╭─ RAW DATA

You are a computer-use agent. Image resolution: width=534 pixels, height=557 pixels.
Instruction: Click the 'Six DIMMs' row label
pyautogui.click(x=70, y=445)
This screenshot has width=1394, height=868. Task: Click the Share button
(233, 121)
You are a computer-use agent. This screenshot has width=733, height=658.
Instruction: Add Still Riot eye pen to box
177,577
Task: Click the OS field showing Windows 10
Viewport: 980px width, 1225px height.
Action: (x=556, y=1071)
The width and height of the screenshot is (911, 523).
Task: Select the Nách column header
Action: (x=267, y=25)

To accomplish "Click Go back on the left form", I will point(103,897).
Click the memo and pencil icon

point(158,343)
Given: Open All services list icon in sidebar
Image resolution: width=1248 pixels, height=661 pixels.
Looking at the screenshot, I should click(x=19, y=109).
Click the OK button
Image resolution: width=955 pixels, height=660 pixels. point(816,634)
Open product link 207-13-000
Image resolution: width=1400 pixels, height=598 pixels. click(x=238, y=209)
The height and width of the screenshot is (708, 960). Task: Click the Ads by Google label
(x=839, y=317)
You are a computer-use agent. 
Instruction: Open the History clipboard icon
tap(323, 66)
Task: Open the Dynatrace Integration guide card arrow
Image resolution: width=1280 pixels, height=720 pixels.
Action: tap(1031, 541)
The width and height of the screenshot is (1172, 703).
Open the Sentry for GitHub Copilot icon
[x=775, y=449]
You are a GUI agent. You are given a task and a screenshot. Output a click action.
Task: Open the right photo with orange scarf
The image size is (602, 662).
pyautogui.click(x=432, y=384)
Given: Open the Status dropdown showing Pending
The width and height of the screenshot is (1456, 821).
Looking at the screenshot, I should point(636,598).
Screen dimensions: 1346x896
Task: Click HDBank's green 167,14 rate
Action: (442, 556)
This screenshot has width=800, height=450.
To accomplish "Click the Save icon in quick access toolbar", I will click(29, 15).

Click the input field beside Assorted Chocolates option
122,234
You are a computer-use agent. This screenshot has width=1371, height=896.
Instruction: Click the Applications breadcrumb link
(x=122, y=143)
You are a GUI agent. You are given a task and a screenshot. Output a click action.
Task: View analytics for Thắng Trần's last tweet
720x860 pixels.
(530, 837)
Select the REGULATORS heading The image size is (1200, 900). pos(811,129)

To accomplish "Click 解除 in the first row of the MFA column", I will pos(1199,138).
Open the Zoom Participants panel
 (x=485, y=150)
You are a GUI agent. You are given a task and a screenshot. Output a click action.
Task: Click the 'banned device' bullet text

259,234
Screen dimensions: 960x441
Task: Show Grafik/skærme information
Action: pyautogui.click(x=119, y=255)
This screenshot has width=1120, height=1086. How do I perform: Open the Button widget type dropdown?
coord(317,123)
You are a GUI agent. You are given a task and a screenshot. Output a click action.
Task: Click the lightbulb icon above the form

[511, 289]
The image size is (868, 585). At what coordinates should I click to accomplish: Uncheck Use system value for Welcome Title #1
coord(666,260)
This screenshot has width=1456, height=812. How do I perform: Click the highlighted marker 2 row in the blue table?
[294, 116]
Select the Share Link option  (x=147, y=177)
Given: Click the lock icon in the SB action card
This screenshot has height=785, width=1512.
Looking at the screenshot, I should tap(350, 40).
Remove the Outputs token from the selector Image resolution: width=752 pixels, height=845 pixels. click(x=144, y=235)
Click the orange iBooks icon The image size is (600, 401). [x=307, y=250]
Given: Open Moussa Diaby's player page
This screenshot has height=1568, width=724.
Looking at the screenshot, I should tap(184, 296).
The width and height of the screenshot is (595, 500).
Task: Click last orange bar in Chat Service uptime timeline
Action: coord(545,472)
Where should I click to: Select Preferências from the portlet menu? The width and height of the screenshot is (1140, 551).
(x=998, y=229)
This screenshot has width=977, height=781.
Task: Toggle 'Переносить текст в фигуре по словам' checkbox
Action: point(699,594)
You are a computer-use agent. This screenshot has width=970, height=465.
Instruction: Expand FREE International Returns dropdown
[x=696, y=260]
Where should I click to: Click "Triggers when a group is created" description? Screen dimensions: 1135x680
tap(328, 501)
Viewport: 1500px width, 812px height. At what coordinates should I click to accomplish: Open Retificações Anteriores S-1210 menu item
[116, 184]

╰─

What lines above contain the string "computer"? Copy all of them.

You are a computer-use agent. Image resolution: width=534 pixels, height=557 pixels.
You are a computer-use agent. This screenshot has width=733, height=658.
You are a computer-use agent. 
You are a computer-use agent. This screenshot has width=1371, height=896.
You are a computer-use agent. This screenshot has width=970, height=465.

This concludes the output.